Sur le coup, Samuel St-Laurent n’a pas du tout pensé à ça, mais quand il a quitté la glace de l’aréna Joe-Louis de Detroit, le 8 février 1990, c’est un bout de l’histoire du hockey qui est parti avec lui.

De ce match entre Detroit et Chicago, le grand livre des récits du hockey a retenu bien peu de choses, mais en prenant la relève de Glen Hanlon ce soir-là devant le filet des Red Wings, le temps de son dernier tour de piste dans la LNH, St-Laurent est devenu le dernier gardien à jouer avec un masque de type première génération en fibre de verre.

« J’ai jamais pensé à ça, j’ai jamais vérifié si c’était vrai, mais c’est ça que tout le monde me dit, alors ça doit être vrai ! commence par expliquer l’ex-gardien au bout du combiné. On m’en parle assez souvent, mais c’est pas la chose la plus importante de ma vie. »

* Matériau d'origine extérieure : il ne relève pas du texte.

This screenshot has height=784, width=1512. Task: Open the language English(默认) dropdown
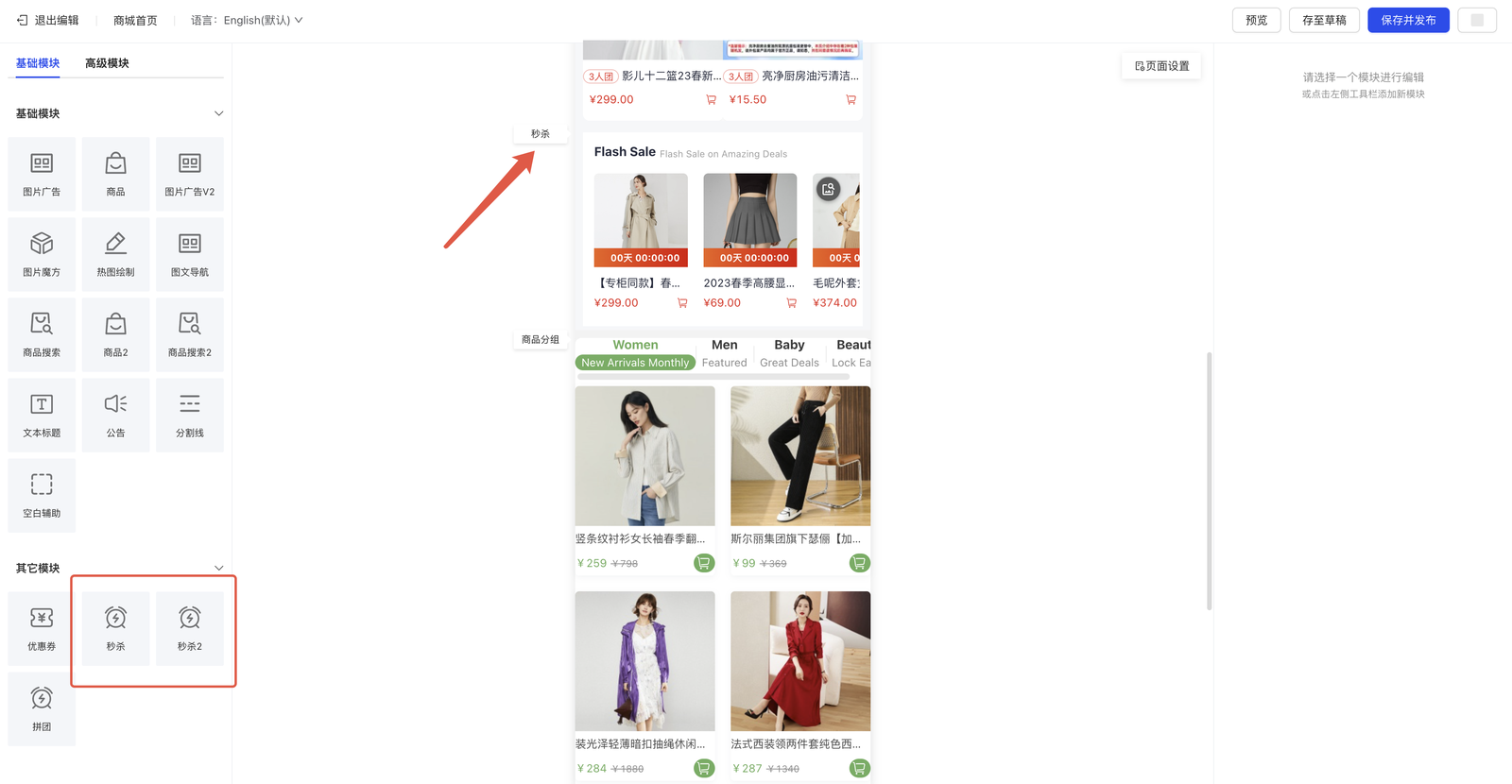(x=248, y=20)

Il n’y a aucun film qui a été fait sur le sujet, et le dernier masque de Sam St-Laurent n’est pas non plus accroché à un mur au Temple de la renommée (« il est chez moi quelque part », dit-il). Mais une page a été tournée ce soir-là à Detroit, un peu plus de 30 ans après l’apparition du premier masque du genre, porté de manière inattendue par Jacques Plante devant le filet du Canadien à New York, le 1er novembre 1959.

Le geste de Plante et sa symbolique auront autrement marqué le hockey, et son masque allait par la suite faire époque. À partir de la décennie suivante, et jusqu’au tournant des années 1980, la vaste majorité des gardiens de la LNH allait porter ce type de masque, avec des trous au niveau des yeux et aussi bien souvent au niveau de la bouche.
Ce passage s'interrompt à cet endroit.